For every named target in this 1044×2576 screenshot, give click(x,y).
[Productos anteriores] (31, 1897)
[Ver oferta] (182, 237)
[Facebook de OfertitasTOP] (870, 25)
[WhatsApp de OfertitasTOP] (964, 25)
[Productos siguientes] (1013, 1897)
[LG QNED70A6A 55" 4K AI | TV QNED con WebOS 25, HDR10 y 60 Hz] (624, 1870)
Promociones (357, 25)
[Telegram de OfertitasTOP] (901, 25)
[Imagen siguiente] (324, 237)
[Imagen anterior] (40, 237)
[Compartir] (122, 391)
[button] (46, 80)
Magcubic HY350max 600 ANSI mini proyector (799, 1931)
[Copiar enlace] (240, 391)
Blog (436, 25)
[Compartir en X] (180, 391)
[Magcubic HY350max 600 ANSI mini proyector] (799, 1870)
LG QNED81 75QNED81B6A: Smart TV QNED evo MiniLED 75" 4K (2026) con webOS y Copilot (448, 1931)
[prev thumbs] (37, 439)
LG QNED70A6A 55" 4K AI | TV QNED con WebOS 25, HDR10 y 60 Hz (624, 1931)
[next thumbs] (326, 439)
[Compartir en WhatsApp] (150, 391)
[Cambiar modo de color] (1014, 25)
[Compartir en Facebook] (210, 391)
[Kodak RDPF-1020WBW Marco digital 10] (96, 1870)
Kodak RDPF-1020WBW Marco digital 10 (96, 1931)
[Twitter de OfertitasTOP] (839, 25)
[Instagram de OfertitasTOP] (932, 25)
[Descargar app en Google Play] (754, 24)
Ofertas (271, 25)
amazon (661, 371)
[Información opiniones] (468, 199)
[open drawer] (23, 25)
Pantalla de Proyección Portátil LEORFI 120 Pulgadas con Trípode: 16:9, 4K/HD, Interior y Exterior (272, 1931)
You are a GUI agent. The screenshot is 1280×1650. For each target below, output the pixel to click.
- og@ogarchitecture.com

# # # # #

__Work request__
Set down each line exactly as it appears in the data.

__Solution for this task__
For every named target in this 1044×2576 screenshot, give click(x,y).
[Productos anteriores] (31, 1897)
[Ver oferta] (182, 237)
[Facebook de OfertitasTOP] (870, 25)
[WhatsApp de OfertitasTOP] (964, 25)
[Productos siguientes] (1013, 1897)
[LG QNED70A6A 55" 4K AI | TV QNED con WebOS 25, HDR10 y 60 Hz] (624, 1870)
Promociones (357, 25)
[Telegram de OfertitasTOP] (901, 25)
[Imagen siguiente] (324, 237)
[Imagen anterior] (40, 237)
[Compartir] (122, 391)
[button] (46, 80)
Magcubic HY350max 600 ANSI mini proyector (799, 1931)
[Copiar enlace] (240, 391)
Blog (436, 25)
[Compartir en X] (180, 391)
[Magcubic HY350max 600 ANSI mini proyector] (799, 1870)
LG QNED81 75QNED81B6A: Smart TV QNED evo MiniLED 75" 4K (2026) con webOS y Copilot (448, 1931)
[prev thumbs] (37, 439)
LG QNED70A6A 55" 4K AI | TV QNED con WebOS 25, HDR10 y 60 Hz (624, 1931)
[next thumbs] (326, 439)
[Compartir en WhatsApp] (150, 391)
[Cambiar modo de color] (1014, 25)
[Compartir en Facebook] (210, 391)
[Kodak RDPF-1020WBW Marco digital 10] (96, 1870)
Kodak RDPF-1020WBW Marco digital 10 (96, 1931)
[Twitter de OfertitasTOP] (839, 25)
[Instagram de OfertitasTOP] (932, 25)
[Descargar app en Google Play] (754, 24)
Ofertas (271, 25)
amazon (661, 371)
[Información opiniones] (468, 199)
[open drawer] (23, 25)
Pantalla de Proyección Portátil LEORFI 120 Pulgadas con Trípode: 16:9, 4K/HD, Interior y Exterior (272, 1931)
You are a GUI agent. The screenshot is 1280×1650. For each target below, output the pixel to click.
- og@ogarchitecture.com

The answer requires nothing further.